[START SOURCE EXTRACT]
RE: issue-68 from an annotation representation point of view, with potential implications for annotatorsRef and standoff markup

Hi Felix,



My comments are inline.



Best regards,

Mārcis ;o)



-----Original Message-----
From: Felix Sasaki [mailto:fsasaki@w3.org]
Sent: Tuesday, January 29, 2013 6:35 PM
To: Mārcis Pinnis
Cc: public-multilingualweb-lt@w3.org
Subject: Re: issue-68 from an annotation representation point of view, with potential implications for annotatorsRef and standoff markup



Hi Mārcis,



Am 29.01.13 16:02, schrieb Mārcis Pinnis:

> Hi Felix,

>

> Could you please explain this in a bit more detail. I am not sure I follow your idea how the stand-off mechanism won't be hierarchical and won't overlap anymore?

>

> So ... (I think it gets very confusing and difficult to follow what the current proposal is) if I understand correctly the ref and id places have been switched so that one could refer from a single span only to a single textAnalyticsAnnotation, right?



Correct.



>   Then if I understand correctly, the following would not resolve to having "University of London" as an organisation and "London" as a place, right? (probably not, therefore, I think I have lost the idea).

>

> <span tanRefs="id1">University of <span

> tanRefs="id2">London</span></span>



It would. The point is: ITS annotations marked as not inheriting (like terminology or disambig) always refer to an element (or attribute) *text

content* - but excluding nested elements. Now, in your example you have separate annotations. So the one with tanRefs="id1" would refer to text content "University of London", and the one with "tanRefs="id" would refer to London.
[END SOURCE EXTRACT]
■ **GOAL OF THE EXERCISE**:
Please continue the email thread about issue-68 and stand-off annotation markup from its last sentence.
[START COLLECTED DATA]
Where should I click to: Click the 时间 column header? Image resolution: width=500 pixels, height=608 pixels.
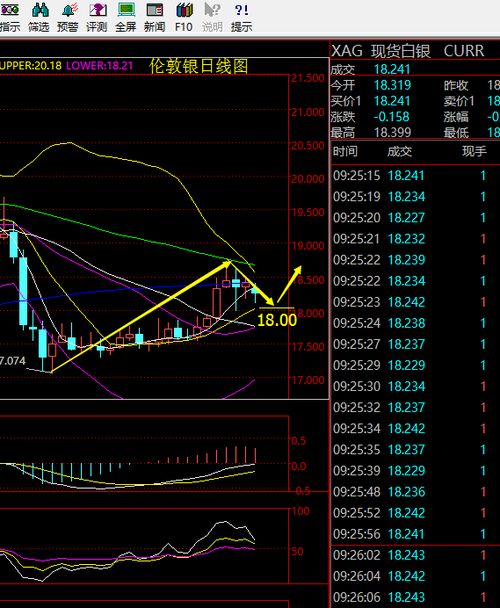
[END COLLECTED DATA]
■ **RESULT OF THIS EXERCISE**:
Mārcis: OK, then I guess I do not understand what was meant with (see below, I marked it in red ... if you will get the e-mail as HTML, if not – here is a quote from below:

Mārcis: I quote: „it would also mean - that's a different to my proposal - that annotations would not be hierarchical and they would not overlap, since they always - both in the inline and standoff case - are anchored at the same span of text”

Mārcis: actually I am also a bit confused about overlapping – we keep mentioning it, but would that even be possible with the stand-off mark-up? For overlapping you need to specify a range (like the example given by Felix from NIF or TEI ... cannot remember right now, but that described ranges), but here we can only get nested annotations (hierarchical and also contradicting).



>

> <its:textAnalyticsAnnotations id="id1"> <its:textAnalyticsAnnotation

> its-tan-type="entity"

> its-tan-ident-ref="http://dbpedia.org/resource/UniversityOfLondon"

> its-tan-class-ref="http://nerd.eurecom.fr/ontology#Organisation"

> its-tan-confidence="0.7" annotatorsRef="tan|annotator-1"/>

> </its:textAnalyticsAnnotations> <its:textAnalyticsAnnotations

> id="id2"> <its:textAnalyticsAnnotation its-tan-type="entity"

> its-tan-ident-ref="http://dbpedia.org/resource/London"

> its-tan-class-ref="http://nerd.eurecom.fr/ontology#Place"

> its-tan-confidence="0.7" annotatorsRef="tan|annotator-1"/>

> </its:textAnalyticsAnnotations>

>

> Also ... is there a reason why the ref and id places have been switched?



Yes - so that there is the same appraoch as for localization quality issue and provenance.



>   In the initial Felix proposal the textAnalyticsAnnotation elements could refer to one span in text (thus allowing actually easy cleanup of the content). This IMO makes content management slightly more difficult (or am I missing something)?



I'm not sure whether this is more difficult?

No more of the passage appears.